TINA - "There is no Alternative" (zu Aktien) - ist in der Pandemie-Ära das Motto der Märkte schlechthin gewesen. Im diesjährigen Bärenmarkt wurde der Ausdruck aber schon für tot erklärt. Die Berichte über das Ende von TINA waren aber möglicherweise übertrieben. Stattdessen habe sich für den US-Markt die momentane Bezeichnung "TINAC" durchgesetzt: "There is no Alternative Country". Damit werde ausgedrückt, dass Anlegerinnen und Anleger momentan vor allem auf das amerikanische Börsengeschäft setzen sollten. Dementsprechend äusserte sich Ed Yardeni, der Präsident der Beratungsfirma Yardeni Research, in einer Notiz am Montag.

Das liege nämlich daran, dass die gestiegene globale Unordnung einen steigenden Dollar und Kapitalzuflüsse in die US-Finanzmärkte begünstige. Dies sei bereits seit Mitte Juni mit dem Kursanstieg der US-Staatsanleihen ersichtlich, wie der Stratege schrieb. Die Anleger "könnten zum Schluss kommen, dass sie die USA in ihren Portfolios Übergewichten müssen, da kein anderes Land eine Alternative bietet", führt Yardeni weiter dazu aus. Er verweist dabei auf den Ukraine-Krieg, die Möglichkeit eines Wirtschaftseinbruchs in Europa - falls Russland die Gaslieferungen einstellen sollte -, Chinas Covid- und Immobilienprobleme und das politische Chaos in den Schwellenländern.
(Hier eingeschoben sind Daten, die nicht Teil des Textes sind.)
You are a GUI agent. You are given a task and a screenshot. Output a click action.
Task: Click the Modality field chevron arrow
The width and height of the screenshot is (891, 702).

Entwicklung von US-Aktien im Vergleich zum globalen Aktiengeschäft von Juli 2021 bis Juli 2022. Grafik: Bloomberg

Das Beste vom Schlechtem

Vor dem ernüchternden Hintergrund des weltweiten Preisdrucks, der strafferen Geldpolitik und des langsameren Wachstums, wirkt diese Behauptung aber fast so, als hätte man sich das Beste vom Schlechten ausgesucht. Falls die amerikanische Zentralbank zur Inflationsbekämpfung die Zinsen anhebt, könnte dies zu einer Rezession in den USA führen. Dann würden auch die US-Finanzmärkte keine wirkliche Option für Anlegerinnen und Anleger mehr darstellen.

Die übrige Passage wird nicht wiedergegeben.